WORK TO COMPLETE >> Convert the entries below into a numbered list, omitting any blank lines.

RECORDS >>
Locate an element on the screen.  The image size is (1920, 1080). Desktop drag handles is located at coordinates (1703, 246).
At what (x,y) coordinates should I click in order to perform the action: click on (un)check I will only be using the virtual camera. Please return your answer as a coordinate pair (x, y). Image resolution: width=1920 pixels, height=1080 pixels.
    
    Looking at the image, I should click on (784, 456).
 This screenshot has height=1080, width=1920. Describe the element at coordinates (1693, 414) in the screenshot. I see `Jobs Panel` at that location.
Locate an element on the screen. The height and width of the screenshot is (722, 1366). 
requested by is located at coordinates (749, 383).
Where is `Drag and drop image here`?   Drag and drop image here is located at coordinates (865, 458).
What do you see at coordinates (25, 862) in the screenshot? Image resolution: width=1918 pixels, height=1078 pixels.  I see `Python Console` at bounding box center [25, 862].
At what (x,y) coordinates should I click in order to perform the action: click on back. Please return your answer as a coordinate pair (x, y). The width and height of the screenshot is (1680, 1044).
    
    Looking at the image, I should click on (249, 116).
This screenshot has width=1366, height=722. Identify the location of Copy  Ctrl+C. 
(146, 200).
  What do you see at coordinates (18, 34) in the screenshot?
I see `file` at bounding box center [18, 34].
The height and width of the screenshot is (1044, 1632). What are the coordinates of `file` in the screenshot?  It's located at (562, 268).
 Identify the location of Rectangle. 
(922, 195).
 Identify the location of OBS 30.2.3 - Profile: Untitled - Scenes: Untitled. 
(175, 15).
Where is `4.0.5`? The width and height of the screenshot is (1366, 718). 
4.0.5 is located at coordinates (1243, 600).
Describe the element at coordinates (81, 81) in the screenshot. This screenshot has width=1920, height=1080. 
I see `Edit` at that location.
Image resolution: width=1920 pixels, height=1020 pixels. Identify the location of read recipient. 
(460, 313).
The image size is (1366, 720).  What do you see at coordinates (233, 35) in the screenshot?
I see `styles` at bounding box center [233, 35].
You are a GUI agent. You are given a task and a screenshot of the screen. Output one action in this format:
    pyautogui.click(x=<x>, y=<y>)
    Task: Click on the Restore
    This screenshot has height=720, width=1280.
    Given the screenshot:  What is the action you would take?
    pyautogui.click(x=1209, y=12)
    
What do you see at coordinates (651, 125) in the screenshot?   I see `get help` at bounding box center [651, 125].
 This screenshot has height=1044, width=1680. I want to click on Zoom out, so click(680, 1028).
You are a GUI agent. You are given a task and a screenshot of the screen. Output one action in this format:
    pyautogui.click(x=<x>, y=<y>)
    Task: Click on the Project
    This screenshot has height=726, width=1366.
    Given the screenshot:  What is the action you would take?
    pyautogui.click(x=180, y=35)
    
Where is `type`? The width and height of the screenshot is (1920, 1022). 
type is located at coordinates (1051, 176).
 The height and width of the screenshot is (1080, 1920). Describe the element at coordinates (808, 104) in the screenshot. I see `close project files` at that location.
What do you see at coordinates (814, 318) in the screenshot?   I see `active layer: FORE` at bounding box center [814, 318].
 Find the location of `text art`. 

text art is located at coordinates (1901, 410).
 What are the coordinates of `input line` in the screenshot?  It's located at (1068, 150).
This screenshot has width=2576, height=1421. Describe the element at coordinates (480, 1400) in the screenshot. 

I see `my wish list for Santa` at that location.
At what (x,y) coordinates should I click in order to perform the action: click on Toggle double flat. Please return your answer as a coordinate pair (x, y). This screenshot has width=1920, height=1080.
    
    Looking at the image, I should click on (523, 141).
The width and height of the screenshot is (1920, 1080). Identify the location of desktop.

WRITTEN SOLUTION >>
1. Locate an element on the screen.  The image size is (1920, 1080). Desktop drag handles is located at coordinates (1703, 246).
2. At what (x,y) coordinates should I click in order to perform the action: click on (un)check I will only be using the virtual camera. Please return your answer as a coordinate pair (x, y). Image resolution: width=1920 pixels, height=1080 pixels.
3.     Looking at the image, I should click on (784, 456).
4.  This screenshot has height=1080, width=1920. Describe the element at coordinates (1693, 414) in the screenshot. I see `Jobs Panel` at that location.
5. Locate an element on the screen. The height and width of the screenshot is (722, 1366). 
6. requested by is located at coordinates (749, 383).
7. Where is `Drag and drop image here`?   Drag and drop image here is located at coordinates (865, 458).
8. What do you see at coordinates (25, 862) in the screenshot? Image resolution: width=1918 pixels, height=1078 pixels.  I see `Python Console` at bounding box center [25, 862].
9. At what (x,y) coordinates should I click in order to perform the action: click on back. Please return your answer as a coordinate pair (x, y). The width and height of the screenshot is (1680, 1044).
10.     Looking at the image, I should click on (249, 116).
11. This screenshot has width=1366, height=722. Identify the location of Copy  Ctrl+C. 
12. (146, 200).
13.   What do you see at coordinates (18, 34) in the screenshot?
14. I see `file` at bounding box center [18, 34].
15. The height and width of the screenshot is (1044, 1632). What are the coordinates of `file` in the screenshot?  It's located at (562, 268).
16.  Identify the location of Rectangle. 
17. (922, 195).
18.  Identify the location of OBS 30.2.3 - Profile: Untitled - Scenes: Untitled. 
19. (175, 15).
20. Where is `4.0.5`? The width and height of the screenshot is (1366, 718). 
21. 4.0.5 is located at coordinates (1243, 600).
22. Describe the element at coordinates (81, 81) in the screenshot. This screenshot has width=1920, height=1080. 
23. I see `Edit` at that location.
24. Image resolution: width=1920 pixels, height=1020 pixels. Identify the location of read recipient. 
25. (460, 313).
26. The image size is (1366, 720).  What do you see at coordinates (233, 35) in the screenshot?
27. I see `styles` at bounding box center [233, 35].
28. You are a GUI agent. You are given a task and a screenshot of the screen. Output one action in this format:
29.     pyautogui.click(x=<x>, y=<y>)
30.     Task: Click on the Restore
31.     This screenshot has height=720, width=1280.
32.     Given the screenshot:  What is the action you would take?
33.     pyautogui.click(x=1209, y=12)
34. What do you see at coordinates (651, 125) in the screenshot?   I see `get help` at bounding box center [651, 125].
35.  This screenshot has height=1044, width=1680. I want to click on Zoom out, so click(680, 1028).
36. You are a GUI agent. You are given a task and a screenshot of the screen. Output one action in this format:
37.     pyautogui.click(x=<x>, y=<y>)
38.     Task: Click on the Project
39.     This screenshot has height=726, width=1366.
40.     Given the screenshot:  What is the action you would take?
41.     pyautogui.click(x=180, y=35)
42. Where is `type`? The width and height of the screenshot is (1920, 1022). 
43. type is located at coordinates (1051, 176).
44.  The height and width of the screenshot is (1080, 1920). Describe the element at coordinates (808, 104) in the screenshot. I see `close project files` at that location.
45. What do you see at coordinates (814, 318) in the screenshot?   I see `active layer: FORE` at bounding box center [814, 318].
46.  Find the location of `text art`. 
47. text art is located at coordinates (1901, 410).
48.  What are the coordinates of `input line` in the screenshot?  It's located at (1068, 150).
49. This screenshot has width=2576, height=1421. Describe the element at coordinates (480, 1400) in the screenshot. 
50. I see `my wish list for Santa` at that location.
51. At what (x,y) coordinates should I click in order to perform the action: click on Toggle double flat. Please return your answer as a coordinate pair (x, y). This screenshot has width=1920, height=1080.
52.     Looking at the image, I should click on (523, 141).
53. The width and height of the screenshot is (1920, 1080). Identify the location of desktop.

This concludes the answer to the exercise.